Several experimental and clinical studies have indicated that aberrations and deregulations of the UPS contribute to the pathogenesis of several neurodegenerative and myodegenerative disorders, including Alzheimer's disease, Parkinson's disease and Pick's disease, Amyotrophic lateral sclerosis (ALS), Huntington's disease, Creutzfeldt–Jakob disease, and motor neuron diseases, polyglutamine (PolyQ) diseases, Muscular dystrophies and several rare forms of neurodegenerative diseases associated with dementia. As part of the Ubiquitin-Proteasome System (UPS), the proteasome maintains cardiac protein homeostasis and thus plays a significant role in cardiac Ischemic injury, ventricular hypertrophy and Heart failure. Additionally, evidence is accumulating that the UPS plays an essential role in malignant transformation. UPS proteolysis plays a major role in responses of cancer cells to stimulatory signals that are critical for the development of cancer. Accordingly, gene expression by degradation of transcription factors, such as p53, c-jun, c-Fos, NF-κB, c-Myc, HIF-1α, MATα2, STAT3, sterol-regulated element-binding proteins and androgen receptors are all controlled by the UPS and thus involved in the development of various malignancies. Moreover, the UPS regulates the degradation of tumor suppressor gene products such as adenomatous polyposis coli (APC) in colorectal cancer, retinoblastoma (Rb). and von Hippel–Lindau tumor suppressor (VHL), as well as a number of proto-oncogenes (Raf, Myc, Myb, Rel, Src, Mos, ABL). The UPS is also involved in the regulation of inflammatory responses. This activity is usually attributed to the role of proteasomes in the activation of NF-κB which further regulates the expression of pro inflammatory cytokines such as TNF-α, IL-β, IL-8, adhesion molecules (ICAM-1, VCAM-1, P-selectin) and prostaglandins and nitric oxide (NO). Additionally, the UPS also plays a role in inflammatory responses as regulators of leukocyte proliferation, mainly through proteolysis of cyclines and the degradation of CDK inhibitors. Lastly, autoimmune disease patients with SLE, Sjögren syndrome and rheumatoid arthritis (RA) predominantly exhibit circulating proteasomes which can be applied as clinical biomarkers.

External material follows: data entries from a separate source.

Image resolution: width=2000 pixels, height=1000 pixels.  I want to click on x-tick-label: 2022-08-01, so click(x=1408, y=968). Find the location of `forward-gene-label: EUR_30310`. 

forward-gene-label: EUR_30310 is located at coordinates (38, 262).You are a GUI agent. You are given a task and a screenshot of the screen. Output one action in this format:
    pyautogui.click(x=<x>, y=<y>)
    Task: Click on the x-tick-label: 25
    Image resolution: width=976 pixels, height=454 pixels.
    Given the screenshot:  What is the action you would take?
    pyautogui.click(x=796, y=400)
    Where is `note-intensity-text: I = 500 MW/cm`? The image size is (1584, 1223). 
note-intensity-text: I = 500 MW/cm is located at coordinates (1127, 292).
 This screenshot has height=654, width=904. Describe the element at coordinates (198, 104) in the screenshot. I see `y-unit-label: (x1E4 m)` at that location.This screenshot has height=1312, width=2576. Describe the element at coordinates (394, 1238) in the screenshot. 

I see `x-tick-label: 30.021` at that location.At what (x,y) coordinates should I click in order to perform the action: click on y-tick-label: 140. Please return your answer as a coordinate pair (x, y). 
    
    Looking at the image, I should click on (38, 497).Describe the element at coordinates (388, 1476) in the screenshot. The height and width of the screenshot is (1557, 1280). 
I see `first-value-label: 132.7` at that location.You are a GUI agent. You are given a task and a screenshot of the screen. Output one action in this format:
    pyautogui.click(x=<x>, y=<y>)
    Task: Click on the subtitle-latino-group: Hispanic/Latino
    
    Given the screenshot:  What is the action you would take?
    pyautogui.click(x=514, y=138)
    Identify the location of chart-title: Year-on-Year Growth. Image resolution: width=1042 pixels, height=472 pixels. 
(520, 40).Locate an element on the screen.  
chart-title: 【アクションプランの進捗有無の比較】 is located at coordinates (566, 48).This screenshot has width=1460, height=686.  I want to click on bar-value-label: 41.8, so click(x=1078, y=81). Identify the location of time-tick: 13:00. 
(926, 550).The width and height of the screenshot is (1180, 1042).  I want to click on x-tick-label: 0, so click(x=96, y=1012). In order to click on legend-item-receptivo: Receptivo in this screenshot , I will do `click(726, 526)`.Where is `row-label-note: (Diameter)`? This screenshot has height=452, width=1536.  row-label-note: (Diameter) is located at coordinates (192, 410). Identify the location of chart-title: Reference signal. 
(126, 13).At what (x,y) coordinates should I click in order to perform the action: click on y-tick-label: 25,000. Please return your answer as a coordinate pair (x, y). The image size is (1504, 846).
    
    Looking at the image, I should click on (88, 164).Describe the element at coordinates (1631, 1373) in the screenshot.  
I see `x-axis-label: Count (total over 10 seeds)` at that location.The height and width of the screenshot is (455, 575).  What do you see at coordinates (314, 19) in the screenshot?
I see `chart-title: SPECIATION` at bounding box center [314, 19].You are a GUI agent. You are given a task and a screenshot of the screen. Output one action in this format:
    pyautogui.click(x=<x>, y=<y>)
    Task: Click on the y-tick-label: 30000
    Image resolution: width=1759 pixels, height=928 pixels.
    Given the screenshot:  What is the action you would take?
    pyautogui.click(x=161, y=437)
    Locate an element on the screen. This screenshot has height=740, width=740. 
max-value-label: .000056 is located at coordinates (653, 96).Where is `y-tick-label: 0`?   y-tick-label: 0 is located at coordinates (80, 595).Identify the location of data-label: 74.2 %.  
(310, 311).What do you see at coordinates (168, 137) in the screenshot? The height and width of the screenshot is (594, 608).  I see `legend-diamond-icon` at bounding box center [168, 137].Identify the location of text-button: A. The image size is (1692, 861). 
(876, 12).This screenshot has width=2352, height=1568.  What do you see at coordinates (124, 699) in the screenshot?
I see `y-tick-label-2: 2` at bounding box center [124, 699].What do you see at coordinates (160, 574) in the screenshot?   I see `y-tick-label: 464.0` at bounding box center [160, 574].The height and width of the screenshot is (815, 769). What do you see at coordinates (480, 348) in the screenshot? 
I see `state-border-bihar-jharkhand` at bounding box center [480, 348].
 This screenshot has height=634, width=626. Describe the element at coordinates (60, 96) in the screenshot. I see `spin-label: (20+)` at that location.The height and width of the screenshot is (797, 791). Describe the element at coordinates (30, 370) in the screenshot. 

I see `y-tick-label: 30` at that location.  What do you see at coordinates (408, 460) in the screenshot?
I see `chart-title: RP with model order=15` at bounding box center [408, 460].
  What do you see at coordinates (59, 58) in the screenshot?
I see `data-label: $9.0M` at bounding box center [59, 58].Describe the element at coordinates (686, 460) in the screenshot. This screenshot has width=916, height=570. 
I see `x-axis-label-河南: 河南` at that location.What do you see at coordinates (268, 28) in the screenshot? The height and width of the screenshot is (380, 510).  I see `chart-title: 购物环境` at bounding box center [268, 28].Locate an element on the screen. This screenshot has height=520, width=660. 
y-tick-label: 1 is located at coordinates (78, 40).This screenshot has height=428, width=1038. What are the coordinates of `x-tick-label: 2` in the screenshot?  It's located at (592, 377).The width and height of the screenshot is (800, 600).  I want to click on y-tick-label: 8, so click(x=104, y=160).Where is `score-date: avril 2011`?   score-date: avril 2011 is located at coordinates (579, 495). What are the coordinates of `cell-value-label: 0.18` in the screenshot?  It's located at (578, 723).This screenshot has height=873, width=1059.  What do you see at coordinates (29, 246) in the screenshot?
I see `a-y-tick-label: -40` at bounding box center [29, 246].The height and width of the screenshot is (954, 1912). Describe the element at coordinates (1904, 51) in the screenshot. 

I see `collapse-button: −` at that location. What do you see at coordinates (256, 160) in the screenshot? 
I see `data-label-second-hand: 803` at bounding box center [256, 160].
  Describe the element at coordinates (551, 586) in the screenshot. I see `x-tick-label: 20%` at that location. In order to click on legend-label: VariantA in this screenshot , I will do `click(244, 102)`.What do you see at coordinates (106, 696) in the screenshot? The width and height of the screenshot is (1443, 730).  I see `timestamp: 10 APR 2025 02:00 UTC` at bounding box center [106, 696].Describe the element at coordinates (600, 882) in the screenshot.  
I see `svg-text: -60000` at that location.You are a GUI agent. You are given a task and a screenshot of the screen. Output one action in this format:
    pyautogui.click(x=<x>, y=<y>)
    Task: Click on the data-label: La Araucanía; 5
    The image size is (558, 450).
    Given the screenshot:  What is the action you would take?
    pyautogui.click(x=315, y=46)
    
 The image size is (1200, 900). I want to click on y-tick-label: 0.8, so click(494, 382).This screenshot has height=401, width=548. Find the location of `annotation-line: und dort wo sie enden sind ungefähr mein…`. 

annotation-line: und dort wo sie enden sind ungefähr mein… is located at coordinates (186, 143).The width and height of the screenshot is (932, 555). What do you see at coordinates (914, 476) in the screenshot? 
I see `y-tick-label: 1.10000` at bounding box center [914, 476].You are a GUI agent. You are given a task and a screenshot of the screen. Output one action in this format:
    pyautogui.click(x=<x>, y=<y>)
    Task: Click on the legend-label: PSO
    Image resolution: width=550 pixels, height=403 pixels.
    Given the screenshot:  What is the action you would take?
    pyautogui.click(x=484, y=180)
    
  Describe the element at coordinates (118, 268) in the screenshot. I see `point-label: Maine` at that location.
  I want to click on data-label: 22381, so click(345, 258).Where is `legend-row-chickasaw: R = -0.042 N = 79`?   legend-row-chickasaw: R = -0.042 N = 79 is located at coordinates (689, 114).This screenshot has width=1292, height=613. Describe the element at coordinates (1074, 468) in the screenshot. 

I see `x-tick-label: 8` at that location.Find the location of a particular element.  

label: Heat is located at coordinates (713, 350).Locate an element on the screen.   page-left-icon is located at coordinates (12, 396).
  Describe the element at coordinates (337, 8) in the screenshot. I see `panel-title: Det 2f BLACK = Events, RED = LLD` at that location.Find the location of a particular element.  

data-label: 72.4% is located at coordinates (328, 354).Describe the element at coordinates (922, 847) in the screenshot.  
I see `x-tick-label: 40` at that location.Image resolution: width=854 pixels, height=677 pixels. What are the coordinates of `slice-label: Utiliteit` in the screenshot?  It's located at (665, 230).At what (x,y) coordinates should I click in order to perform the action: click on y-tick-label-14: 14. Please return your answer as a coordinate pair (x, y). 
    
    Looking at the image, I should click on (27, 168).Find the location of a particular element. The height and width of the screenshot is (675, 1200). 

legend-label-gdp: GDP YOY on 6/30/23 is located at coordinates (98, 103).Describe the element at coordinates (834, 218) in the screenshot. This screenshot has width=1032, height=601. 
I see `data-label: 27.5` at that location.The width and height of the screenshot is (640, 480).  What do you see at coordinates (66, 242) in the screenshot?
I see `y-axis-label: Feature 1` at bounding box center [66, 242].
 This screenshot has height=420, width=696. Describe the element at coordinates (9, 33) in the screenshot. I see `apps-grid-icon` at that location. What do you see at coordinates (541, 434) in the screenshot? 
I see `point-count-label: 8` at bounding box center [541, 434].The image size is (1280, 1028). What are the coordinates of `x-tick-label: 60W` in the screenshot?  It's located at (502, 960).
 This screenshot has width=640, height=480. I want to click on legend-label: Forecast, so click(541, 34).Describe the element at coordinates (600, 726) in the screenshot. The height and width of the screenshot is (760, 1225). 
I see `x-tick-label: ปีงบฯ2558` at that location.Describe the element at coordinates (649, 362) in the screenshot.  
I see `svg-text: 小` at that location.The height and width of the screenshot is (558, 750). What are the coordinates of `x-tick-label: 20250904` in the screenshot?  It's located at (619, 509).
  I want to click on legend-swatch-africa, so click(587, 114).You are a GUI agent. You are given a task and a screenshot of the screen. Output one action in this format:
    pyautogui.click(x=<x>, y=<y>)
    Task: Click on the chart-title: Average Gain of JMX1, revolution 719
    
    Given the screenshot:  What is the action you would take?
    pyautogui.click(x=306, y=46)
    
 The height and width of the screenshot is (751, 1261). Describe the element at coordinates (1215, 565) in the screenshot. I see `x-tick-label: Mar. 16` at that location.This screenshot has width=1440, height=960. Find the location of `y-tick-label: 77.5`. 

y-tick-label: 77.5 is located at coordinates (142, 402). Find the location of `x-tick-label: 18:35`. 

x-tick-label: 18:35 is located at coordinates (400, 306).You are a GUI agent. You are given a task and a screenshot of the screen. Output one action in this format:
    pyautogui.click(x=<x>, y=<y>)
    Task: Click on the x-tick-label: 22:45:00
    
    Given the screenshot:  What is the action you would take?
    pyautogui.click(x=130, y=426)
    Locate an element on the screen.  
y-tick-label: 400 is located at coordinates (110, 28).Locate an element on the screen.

During the antigen processing for the major histocompatibility complex (MHC) class-I, the proteasome is the major degradation machinery that degrades the antigen and present the resulting peptides to cytotoxic T lymphocytes. The immunoproteasome has been considered playing a critical role in improving the quality and quantity of generated class-I ligands.

== Interactions ==

PSMD6 has been shown to interact with PSMD13.